335. I give you that advance warning of
alternative evidence we have received.
(Mr Savage) We feel that there is evidence that
frivolous cases have been backed in the past by the agencies and
I think that is borne out in tribunal situations. I think that
has happened in the past. Probably the main point we would have
is we do support the legislation but whilst complainants can be
backed by the agencies, employers regardless of whether they win
or lose a case have to pay legal costs as well, whether they have
had to fight a frivolous case or not and we feel that frivolous
cases have been taken up by the agencies.
336. You say that you "feel" there
is evidence. Do you know? There will obviously be a number of
frivolous cases in any area of legislation and complaints, but
it is the pattern which is important, the quantum which is important.
Are you saying they are a big number, a small number? How do you
quantify this? Can you give us any degree to which you find frivolity
is entering into the application of these fair employment requirements?
(Mr Savage) I think if you look for evidence,
as my colleague said earlier, there are many cases in the unfair
dismissal situation where there would be an application not only
to the unfair employment tribunal but an industrial tribunal with
the net result being, "I was sacked because I was Protestant
or Catholic." A lot of those cases are not followed through
or do not win. I do not know whether it is large or small. I do
not think we can put a number on it, but we feel that there has
been evidence in the past that that has happened.
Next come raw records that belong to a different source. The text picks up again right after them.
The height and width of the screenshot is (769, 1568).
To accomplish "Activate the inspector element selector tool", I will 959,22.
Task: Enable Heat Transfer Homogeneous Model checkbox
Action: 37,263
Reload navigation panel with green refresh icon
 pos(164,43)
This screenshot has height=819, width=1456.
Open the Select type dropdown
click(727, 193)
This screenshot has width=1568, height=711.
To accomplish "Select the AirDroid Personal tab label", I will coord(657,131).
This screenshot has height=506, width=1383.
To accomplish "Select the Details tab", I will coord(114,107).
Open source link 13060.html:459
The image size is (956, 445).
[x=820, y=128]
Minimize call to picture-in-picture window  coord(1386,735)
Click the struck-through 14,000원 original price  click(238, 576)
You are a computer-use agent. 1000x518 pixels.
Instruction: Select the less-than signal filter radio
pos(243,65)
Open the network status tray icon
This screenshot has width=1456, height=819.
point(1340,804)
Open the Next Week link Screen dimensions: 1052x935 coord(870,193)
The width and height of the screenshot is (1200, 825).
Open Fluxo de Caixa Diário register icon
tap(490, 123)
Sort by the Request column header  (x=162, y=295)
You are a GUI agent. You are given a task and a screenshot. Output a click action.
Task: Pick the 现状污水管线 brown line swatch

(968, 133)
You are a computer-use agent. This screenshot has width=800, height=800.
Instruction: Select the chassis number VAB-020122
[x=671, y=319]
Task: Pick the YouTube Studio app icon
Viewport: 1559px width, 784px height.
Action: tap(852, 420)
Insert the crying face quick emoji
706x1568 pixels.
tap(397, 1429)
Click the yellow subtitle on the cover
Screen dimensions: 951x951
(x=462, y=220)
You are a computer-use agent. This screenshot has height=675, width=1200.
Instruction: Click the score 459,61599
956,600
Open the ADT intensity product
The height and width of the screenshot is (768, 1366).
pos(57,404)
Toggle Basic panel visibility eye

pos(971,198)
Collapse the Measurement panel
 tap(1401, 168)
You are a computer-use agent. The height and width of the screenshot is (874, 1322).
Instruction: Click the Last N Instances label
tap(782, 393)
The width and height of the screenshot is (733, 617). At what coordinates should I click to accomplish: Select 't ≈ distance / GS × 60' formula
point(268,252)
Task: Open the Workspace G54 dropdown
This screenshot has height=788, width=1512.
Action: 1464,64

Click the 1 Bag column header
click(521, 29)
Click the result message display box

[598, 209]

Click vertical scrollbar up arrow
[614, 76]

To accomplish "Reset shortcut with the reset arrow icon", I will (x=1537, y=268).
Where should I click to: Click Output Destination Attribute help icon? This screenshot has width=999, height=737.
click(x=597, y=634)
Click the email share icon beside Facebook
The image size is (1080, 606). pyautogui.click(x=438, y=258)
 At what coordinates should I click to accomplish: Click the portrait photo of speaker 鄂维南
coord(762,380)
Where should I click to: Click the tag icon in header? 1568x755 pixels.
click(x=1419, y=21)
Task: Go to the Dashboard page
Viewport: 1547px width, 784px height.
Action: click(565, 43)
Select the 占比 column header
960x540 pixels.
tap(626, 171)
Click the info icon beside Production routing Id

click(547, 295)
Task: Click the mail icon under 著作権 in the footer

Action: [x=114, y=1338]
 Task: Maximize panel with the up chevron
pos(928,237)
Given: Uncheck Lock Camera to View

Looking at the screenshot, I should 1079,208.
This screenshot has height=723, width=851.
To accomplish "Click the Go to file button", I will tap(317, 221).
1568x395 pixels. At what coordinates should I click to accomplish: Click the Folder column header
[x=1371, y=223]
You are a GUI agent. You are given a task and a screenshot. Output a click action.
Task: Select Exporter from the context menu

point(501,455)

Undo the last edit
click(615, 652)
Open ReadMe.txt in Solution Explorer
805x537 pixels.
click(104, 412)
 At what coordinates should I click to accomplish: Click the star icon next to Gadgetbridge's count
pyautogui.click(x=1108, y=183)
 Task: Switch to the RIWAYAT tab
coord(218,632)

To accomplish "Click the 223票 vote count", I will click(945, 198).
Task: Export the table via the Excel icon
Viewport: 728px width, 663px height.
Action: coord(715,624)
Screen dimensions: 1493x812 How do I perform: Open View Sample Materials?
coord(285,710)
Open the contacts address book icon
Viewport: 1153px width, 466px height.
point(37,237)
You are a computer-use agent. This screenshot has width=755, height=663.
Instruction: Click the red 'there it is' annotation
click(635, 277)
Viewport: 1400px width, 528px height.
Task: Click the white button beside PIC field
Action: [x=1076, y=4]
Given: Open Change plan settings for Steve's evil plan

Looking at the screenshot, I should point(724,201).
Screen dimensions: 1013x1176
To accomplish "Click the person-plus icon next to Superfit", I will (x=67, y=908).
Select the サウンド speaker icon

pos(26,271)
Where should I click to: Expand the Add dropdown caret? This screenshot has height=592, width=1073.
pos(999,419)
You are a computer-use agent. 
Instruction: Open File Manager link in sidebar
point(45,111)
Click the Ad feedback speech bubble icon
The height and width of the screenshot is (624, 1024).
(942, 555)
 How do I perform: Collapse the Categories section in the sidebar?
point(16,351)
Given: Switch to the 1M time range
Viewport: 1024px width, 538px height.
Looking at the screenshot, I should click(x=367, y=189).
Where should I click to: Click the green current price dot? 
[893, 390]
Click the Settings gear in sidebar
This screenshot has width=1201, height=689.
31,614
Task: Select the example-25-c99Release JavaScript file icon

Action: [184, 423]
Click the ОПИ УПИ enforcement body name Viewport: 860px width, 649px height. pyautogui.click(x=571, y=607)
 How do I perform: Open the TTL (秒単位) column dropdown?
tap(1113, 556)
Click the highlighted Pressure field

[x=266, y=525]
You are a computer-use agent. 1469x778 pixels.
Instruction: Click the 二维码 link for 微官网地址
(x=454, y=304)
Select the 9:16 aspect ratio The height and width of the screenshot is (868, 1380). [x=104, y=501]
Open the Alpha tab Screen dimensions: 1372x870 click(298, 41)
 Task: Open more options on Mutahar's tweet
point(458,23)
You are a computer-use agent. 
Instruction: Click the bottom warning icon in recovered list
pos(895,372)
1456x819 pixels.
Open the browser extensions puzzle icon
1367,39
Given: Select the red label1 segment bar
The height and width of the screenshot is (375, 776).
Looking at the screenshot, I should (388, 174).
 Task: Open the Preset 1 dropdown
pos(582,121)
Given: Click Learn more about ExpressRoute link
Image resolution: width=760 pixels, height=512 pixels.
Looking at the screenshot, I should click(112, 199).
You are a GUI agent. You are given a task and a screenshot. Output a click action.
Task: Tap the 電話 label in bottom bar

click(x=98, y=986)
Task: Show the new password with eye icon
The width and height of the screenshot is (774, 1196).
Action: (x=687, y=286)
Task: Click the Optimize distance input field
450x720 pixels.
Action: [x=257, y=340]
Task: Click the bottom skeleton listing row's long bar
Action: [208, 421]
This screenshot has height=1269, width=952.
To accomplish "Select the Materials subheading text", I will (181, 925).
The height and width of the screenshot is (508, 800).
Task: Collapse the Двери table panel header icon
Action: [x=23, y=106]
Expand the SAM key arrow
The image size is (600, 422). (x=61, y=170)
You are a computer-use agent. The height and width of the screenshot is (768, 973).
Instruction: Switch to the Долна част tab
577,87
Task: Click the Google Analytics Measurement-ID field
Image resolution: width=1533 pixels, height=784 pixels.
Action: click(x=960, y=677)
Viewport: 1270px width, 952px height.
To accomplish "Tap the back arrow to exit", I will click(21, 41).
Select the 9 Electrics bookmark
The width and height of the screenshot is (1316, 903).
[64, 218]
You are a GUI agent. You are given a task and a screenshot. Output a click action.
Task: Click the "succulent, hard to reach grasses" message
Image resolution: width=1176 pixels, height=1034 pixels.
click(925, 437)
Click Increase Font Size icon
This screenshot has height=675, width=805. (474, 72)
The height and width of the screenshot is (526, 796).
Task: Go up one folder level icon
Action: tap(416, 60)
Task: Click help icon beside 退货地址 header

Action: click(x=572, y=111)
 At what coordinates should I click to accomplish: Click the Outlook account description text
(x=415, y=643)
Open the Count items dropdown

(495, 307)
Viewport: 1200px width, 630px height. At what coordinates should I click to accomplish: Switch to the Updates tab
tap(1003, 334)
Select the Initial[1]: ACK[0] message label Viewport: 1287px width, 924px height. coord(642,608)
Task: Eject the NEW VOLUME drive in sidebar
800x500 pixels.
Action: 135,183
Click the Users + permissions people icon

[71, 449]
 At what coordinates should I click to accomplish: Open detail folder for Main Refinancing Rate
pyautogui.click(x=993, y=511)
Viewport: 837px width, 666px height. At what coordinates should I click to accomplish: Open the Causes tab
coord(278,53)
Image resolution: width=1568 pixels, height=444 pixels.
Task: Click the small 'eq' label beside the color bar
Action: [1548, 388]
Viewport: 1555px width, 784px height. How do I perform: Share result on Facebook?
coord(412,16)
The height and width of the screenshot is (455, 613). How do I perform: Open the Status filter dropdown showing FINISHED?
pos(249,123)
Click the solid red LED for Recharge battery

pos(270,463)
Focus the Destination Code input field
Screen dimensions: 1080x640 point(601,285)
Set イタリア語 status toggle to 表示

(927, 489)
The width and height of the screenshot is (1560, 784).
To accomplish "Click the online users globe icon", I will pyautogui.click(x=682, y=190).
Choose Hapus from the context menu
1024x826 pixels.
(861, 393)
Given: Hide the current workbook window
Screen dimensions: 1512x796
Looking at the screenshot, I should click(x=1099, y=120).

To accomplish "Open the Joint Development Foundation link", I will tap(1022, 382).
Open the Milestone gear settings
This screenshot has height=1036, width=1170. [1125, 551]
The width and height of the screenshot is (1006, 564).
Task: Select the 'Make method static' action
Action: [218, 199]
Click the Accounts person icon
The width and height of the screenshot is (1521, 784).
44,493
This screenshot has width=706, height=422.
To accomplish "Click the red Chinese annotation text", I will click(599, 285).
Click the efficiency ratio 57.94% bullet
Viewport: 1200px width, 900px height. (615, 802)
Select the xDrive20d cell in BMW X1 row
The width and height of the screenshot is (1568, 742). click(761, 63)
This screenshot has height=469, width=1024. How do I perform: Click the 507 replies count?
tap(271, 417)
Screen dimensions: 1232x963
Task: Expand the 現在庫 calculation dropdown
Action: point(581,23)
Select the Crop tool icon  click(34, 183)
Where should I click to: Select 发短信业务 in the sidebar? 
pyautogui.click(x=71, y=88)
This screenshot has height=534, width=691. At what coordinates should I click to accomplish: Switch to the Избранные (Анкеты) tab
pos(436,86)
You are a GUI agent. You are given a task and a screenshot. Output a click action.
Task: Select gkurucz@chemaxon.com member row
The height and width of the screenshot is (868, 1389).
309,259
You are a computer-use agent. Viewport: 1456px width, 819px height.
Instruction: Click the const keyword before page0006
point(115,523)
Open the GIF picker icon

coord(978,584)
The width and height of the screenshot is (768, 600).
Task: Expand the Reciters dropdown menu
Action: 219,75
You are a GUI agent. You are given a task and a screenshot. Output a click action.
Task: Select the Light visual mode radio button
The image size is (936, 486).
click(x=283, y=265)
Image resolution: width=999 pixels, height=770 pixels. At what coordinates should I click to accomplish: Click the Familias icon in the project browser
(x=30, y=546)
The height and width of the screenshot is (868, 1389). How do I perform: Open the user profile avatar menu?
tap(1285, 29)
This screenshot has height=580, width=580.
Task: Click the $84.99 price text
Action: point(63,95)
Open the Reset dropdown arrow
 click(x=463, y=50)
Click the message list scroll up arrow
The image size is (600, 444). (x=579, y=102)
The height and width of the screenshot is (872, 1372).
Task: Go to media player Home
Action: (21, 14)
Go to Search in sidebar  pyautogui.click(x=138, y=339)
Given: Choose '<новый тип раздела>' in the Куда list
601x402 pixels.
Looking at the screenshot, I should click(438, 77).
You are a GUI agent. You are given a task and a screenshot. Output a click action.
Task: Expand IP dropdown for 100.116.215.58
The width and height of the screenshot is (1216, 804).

337. You made a fairly strong statement
in that respect and I assumed you would have a reasonable degree
of record and evidence to back up the statement.
(Mr Savage) It is a matter of public record from
338. You have not analysed that public record?
(Mr Savage) We have not had time to analyse it
before appearing today.
339. You have made these statements in the
past as well, not just today, we have heard them before from the
IoD, so you must have researched it before.
(Mr Savage) We have researched it before.